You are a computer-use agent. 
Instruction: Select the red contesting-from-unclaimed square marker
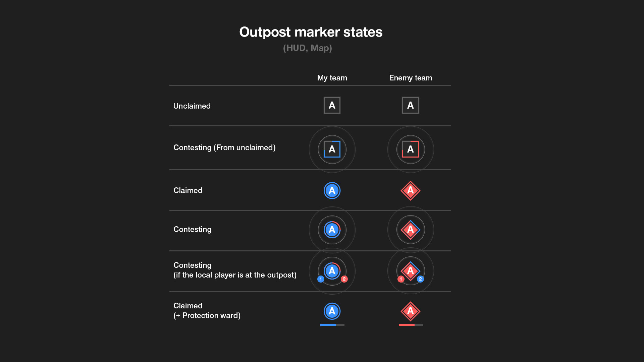click(410, 149)
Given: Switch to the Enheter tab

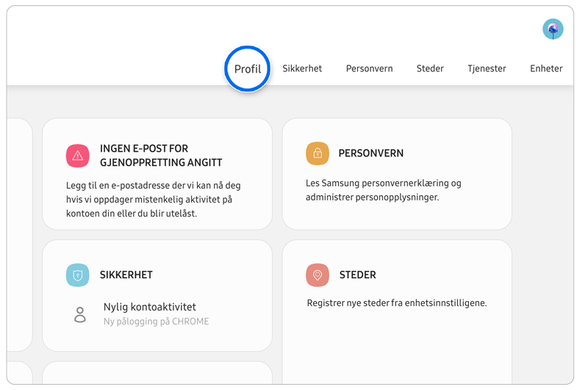Looking at the screenshot, I should click(x=546, y=68).
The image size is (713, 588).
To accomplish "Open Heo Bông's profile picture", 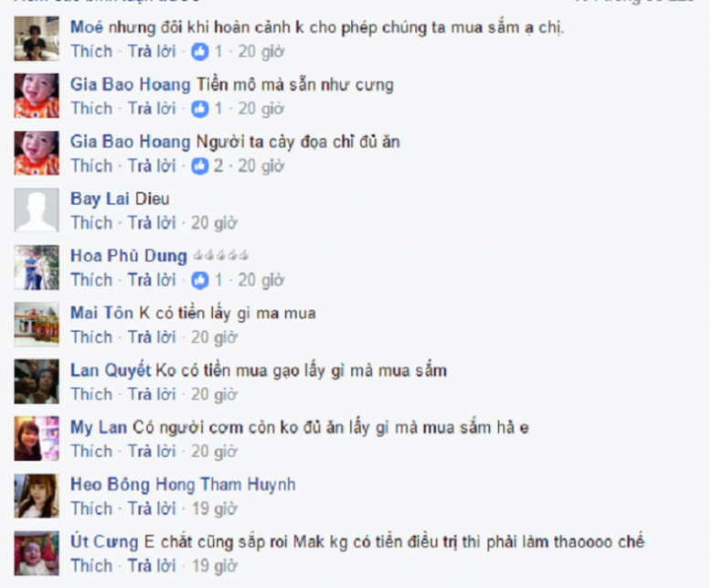I will pyautogui.click(x=37, y=496).
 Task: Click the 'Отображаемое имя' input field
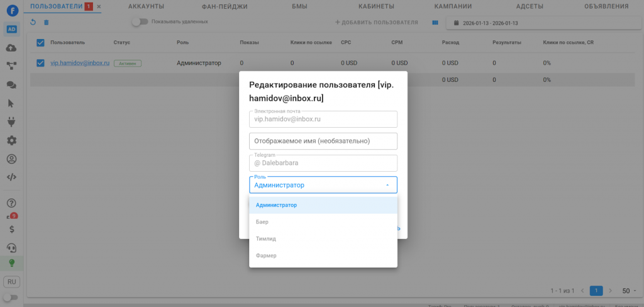click(x=323, y=141)
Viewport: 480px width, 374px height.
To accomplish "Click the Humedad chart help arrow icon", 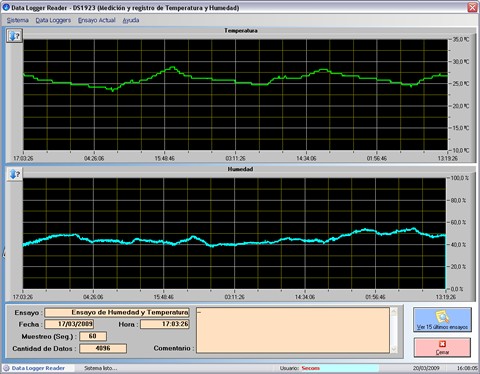I will [x=14, y=174].
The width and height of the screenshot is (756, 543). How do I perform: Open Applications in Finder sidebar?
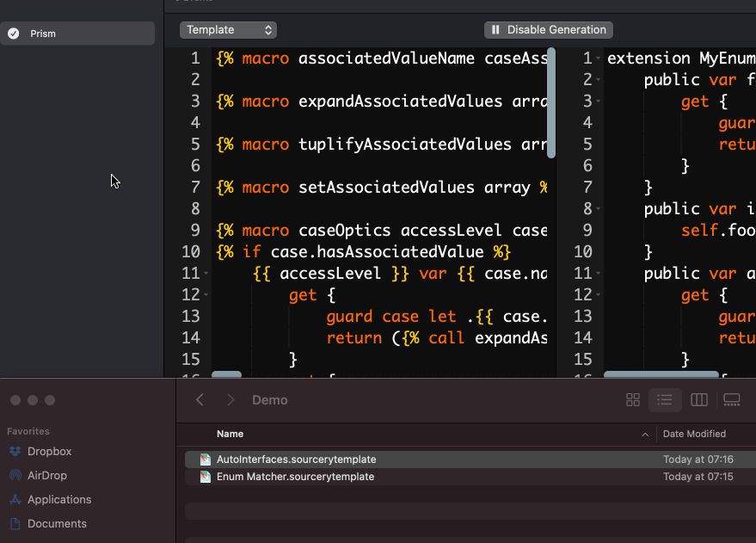point(58,500)
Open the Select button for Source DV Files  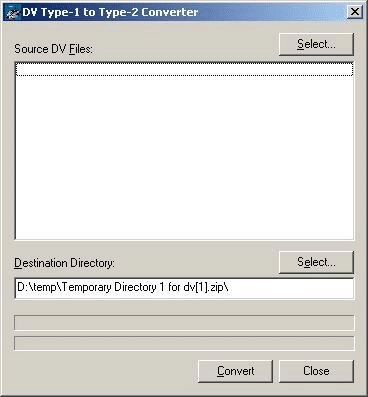coord(316,44)
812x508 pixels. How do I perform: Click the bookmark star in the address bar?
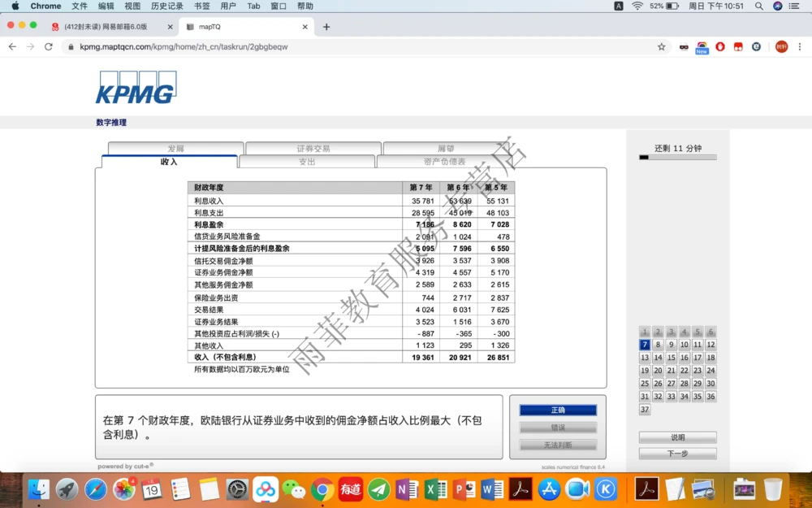[x=660, y=46]
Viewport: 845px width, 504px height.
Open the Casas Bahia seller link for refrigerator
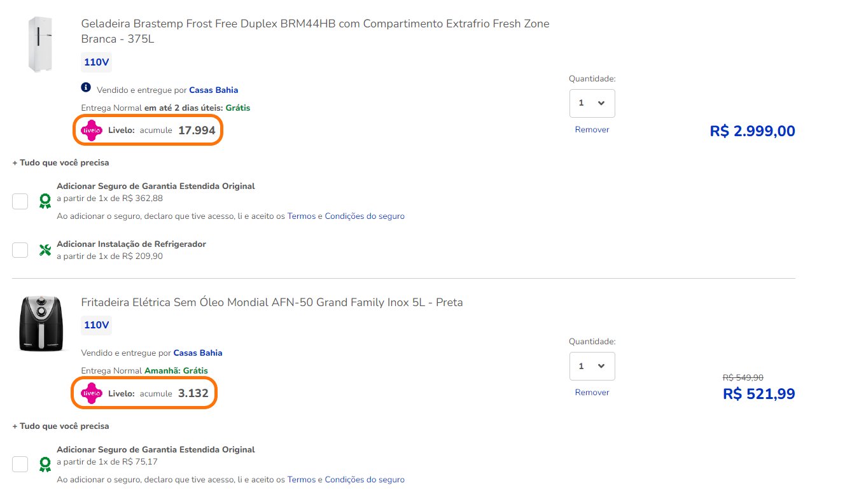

==================================================

Work required - Out of the records above, pull each line containing the word "Viewport".

Output of the task -
Viewport: 480px width, 374px height.
Viewport: 845px width, 504px height.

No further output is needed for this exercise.